A situação levou o técnico José Poy a reclamar fortemente na imprensa. "Faltou um cuidado maior sim. É uma decisão e perdemos assim a chance de atuar onde estamos mais ambientados. Se não tem condições, por que então nos deixam treinar", indagou o argentino, à 'Folha de S. Paulo'.
O próprio Poy protagonizou a outra polêmica, hoje insólita. O treinador resolveu escalar um time reserva no jogo anterior à decisão, pelo Campeonato Paulista. O problema é que se tratava de um clássico contra o Corinthians para encerrar o primeiro turno. O rival, há 21 anos na fila, precisava da vitória para passar a Ponte Preta, terminar em primeiro e se classificar à final.
No dia 9 de outubro, o rival da zona leste cumpriu seu papel, venceu o mistão tricolor por 1 a 0 e passou a Macaca na classificação, vencendo o primeiro turno para a alegria de sua torcida e a fúria de todo mundo, que atacou Poy pela decisão de abdicar da força máxima no Estadual para privilegiar a Libertadores.
O clima de cobrança com o treinador argentino, contudo, durou pouco. Isso porque dois dias antes do jogo, enquanto o Independiente desembarcava na capital paulista, um clima nacionalista bateu no futebol paulista, fazendo com que os rivais declarassem torcida ao São Paulo. Motivos para isso não faltava, segundo eles: o Brasil não vencia a Libertadores há 11 anos (a última vez tinha sido com o Santos, em 1963) e o gosto na boca estava amargo com a eliminação para a Holanda pela Seleção no Mundial da Alemanha.
Até aí, tudo bem, não fosse o fato dos presidentes dos quatro outros times paulistas considerados grandes naquele ano tinham conclamado suas respectivas torcidas a não só apoiarem o São Paulo, como também a fazê-lo no Pacaembu.

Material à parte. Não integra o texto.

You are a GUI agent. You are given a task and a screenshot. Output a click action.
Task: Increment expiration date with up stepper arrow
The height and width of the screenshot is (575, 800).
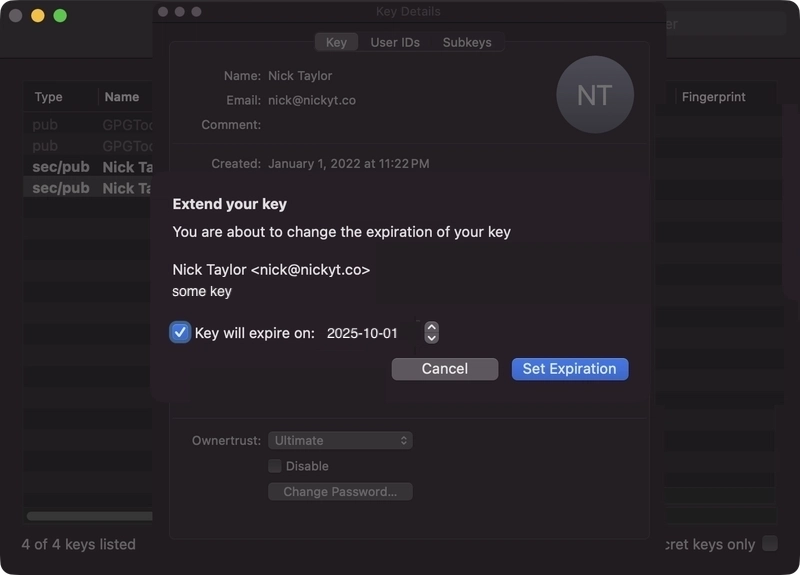(432, 327)
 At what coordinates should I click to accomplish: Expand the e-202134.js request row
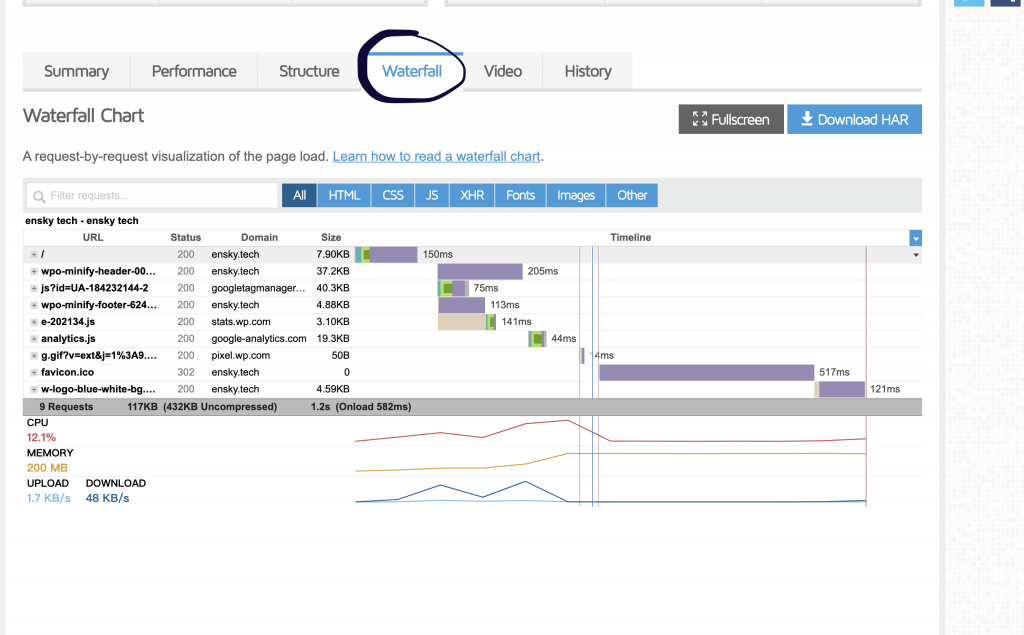[34, 322]
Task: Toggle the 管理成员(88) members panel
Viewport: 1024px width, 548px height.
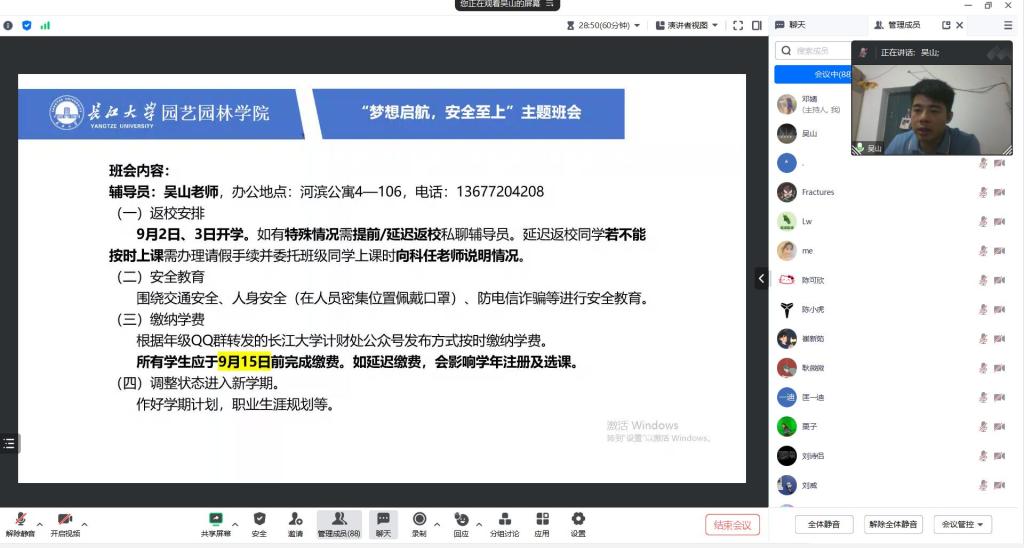Action: click(x=339, y=523)
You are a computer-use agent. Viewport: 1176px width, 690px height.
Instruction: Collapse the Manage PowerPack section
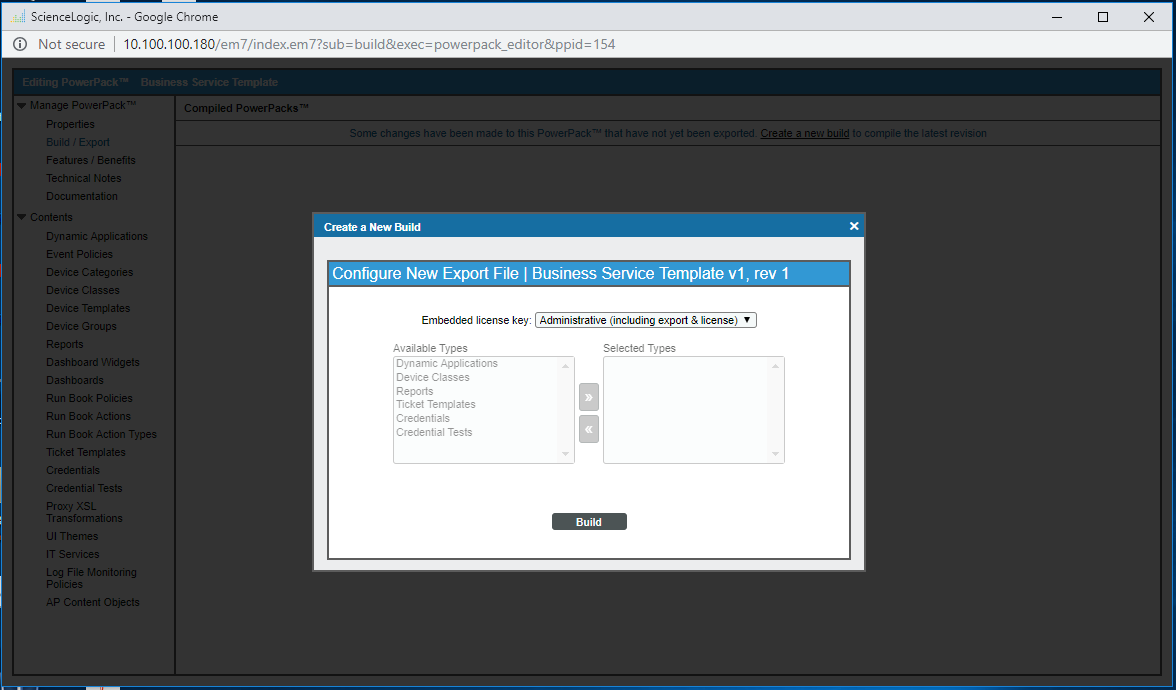[x=22, y=105]
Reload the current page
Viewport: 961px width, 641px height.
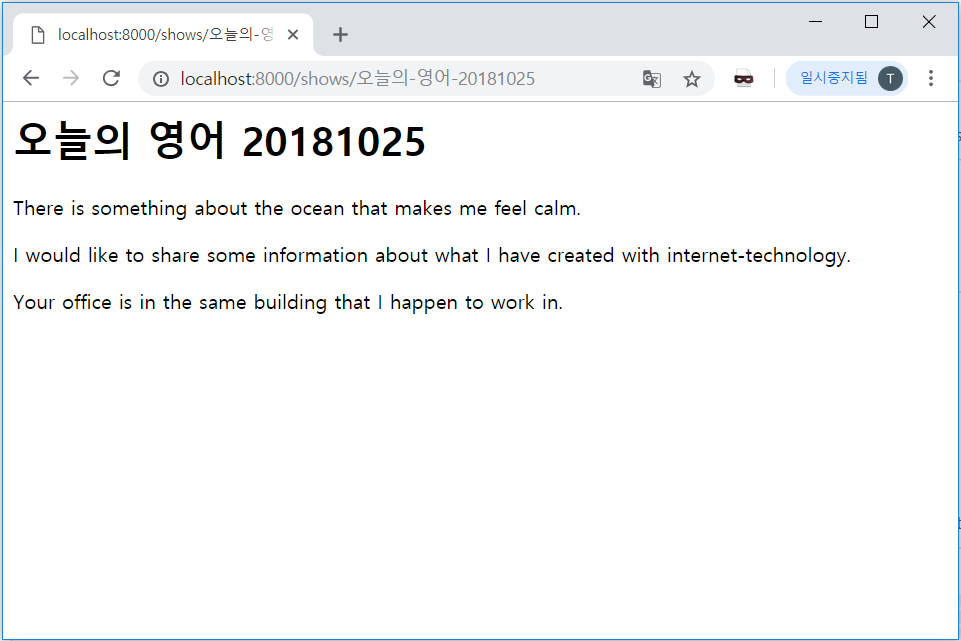(112, 79)
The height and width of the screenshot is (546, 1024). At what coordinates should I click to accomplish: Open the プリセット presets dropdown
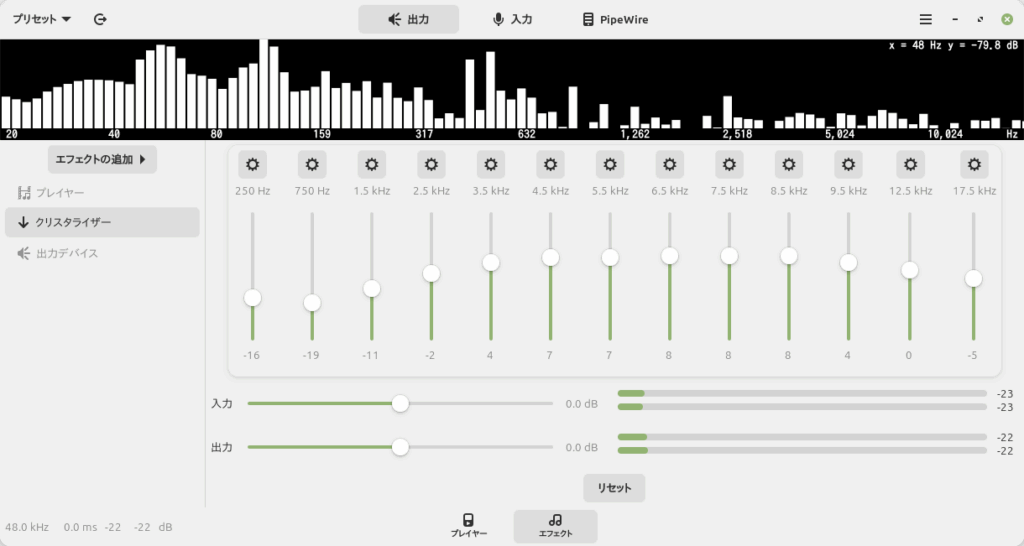point(41,19)
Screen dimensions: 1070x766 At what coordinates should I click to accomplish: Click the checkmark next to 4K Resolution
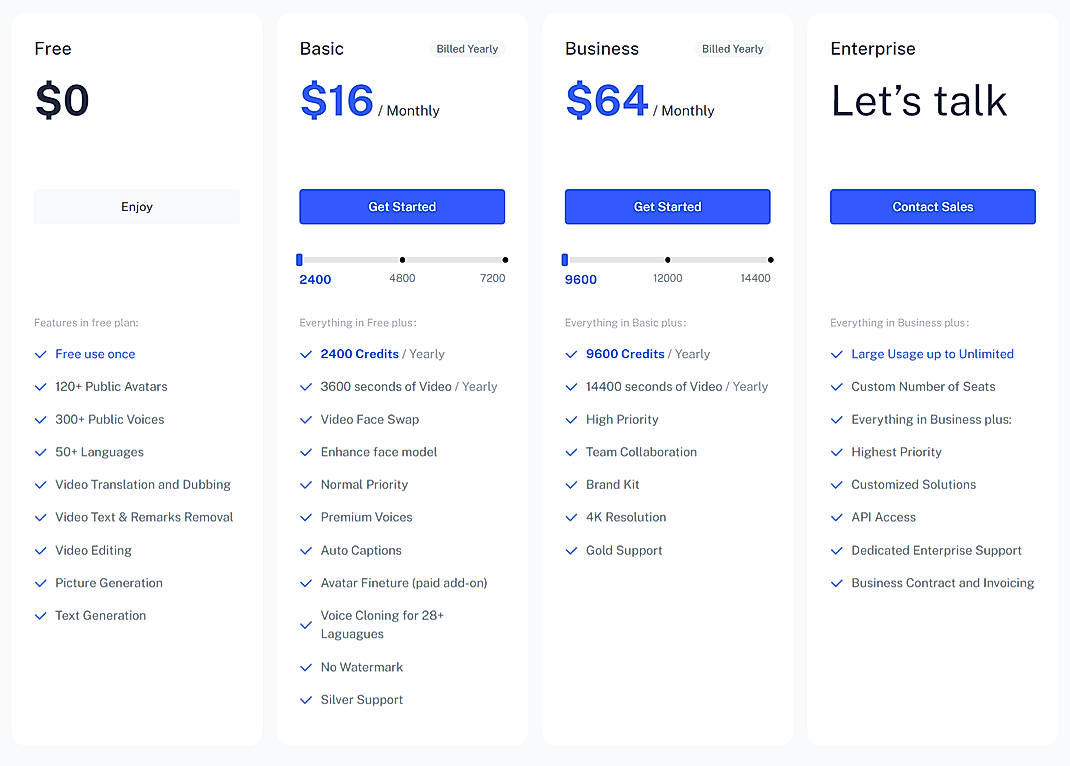(571, 517)
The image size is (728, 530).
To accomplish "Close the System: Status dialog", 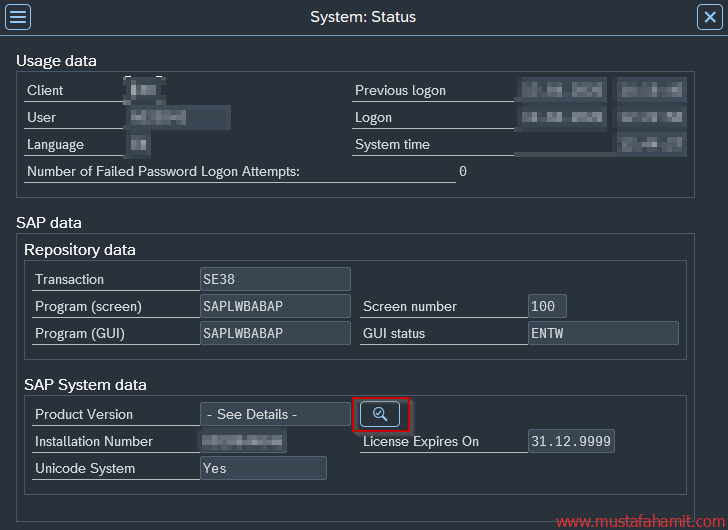I will point(708,17).
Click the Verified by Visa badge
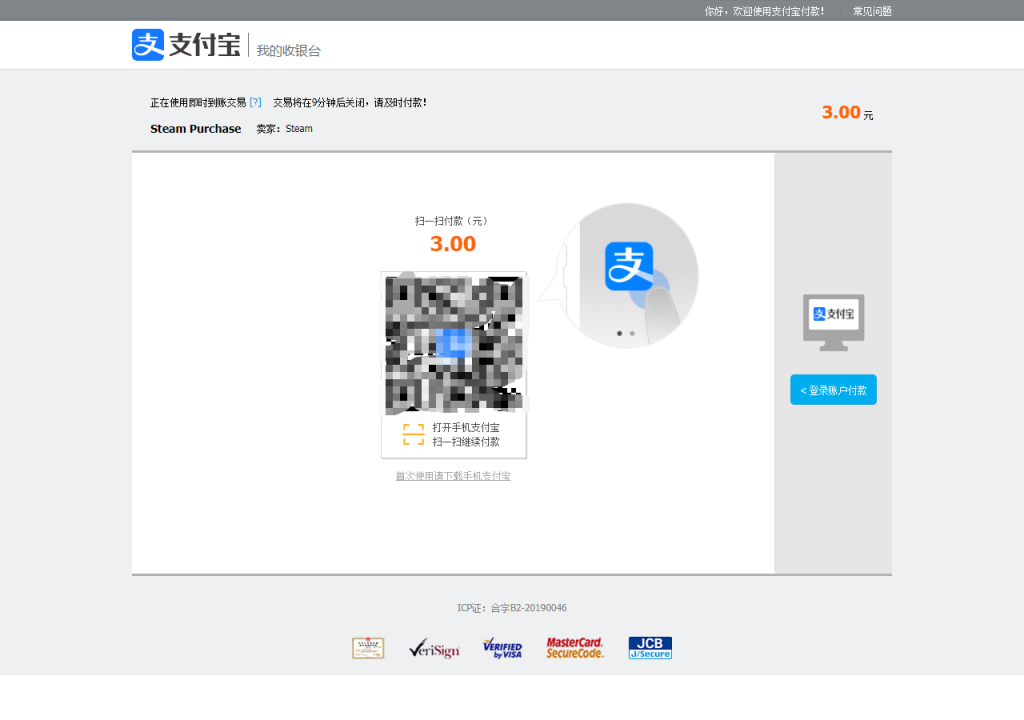Viewport: 1024px width, 720px height. (x=502, y=649)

Duvida? Pois veja os relatos transcritos pela 'Folha de S. Paulo' no dia do jogo, que foram dados um dia antes em programa especial levado ao ar pela 'TV Gazeta'.
Vasco Fae, presidente do Santos: Eu queria convidar… ou melhor, incentivar que a torcida alvinegra, a torcida peixeira, no dia de hoje, já que na festa de despedida de Pelé, no Pacaembu, nós recebemos todas as torcidas… Por isso, hoje, vamos retribuir, levando o nosso apoio ao Tricolor do Morumbi, contra o Independiente. O São Paulo Futebol Clube é o Brasil na Libertadores. Por isso, a torcida deve comparecer, hoje, ao estádio. O São Paulo precisa de sua torcida.
Vicente Matheus, presidente do Corinthians: Eu faço um apelo à torcida corintiana e aos esportistas em geral. Hoje à tarde, vamos jogar contra o Botafogo [de Ribeirão Preto, pela primeira rodada do segundo turno do Campeonato Paulista, no Parque São Jorge], portanto, esse jogo termina às [18 horas], mais ou menos. Por isso, faço um apelo à torcida Camisa 12, aos gaviões da fiel, a todos os corintianos, que, depois do jogo, se incorporem, com suas bandeiras, para prestigiar o nosso querido amigo São Paulo Futebol Clube, porque temos muitas amizades na diretoria do Tricolor. No campo, somos rivais e lutamos de ombro a ombro, mas sempre com lealdade. Portanto, torcida corintiana, hoje, o São Paulo, que já é um nome lindo, mais do que isso, é Brasil e precisa do apoio dos corintianos. Pois eu também estarei lá, presente, para torcer com aquela galhardia, aquele entusiasmo, conforme torcemos na última quarta-feira [quando o clube conquistou o “título” do primeiro turno do Paulistão, após ganhar do mistão são-paulino].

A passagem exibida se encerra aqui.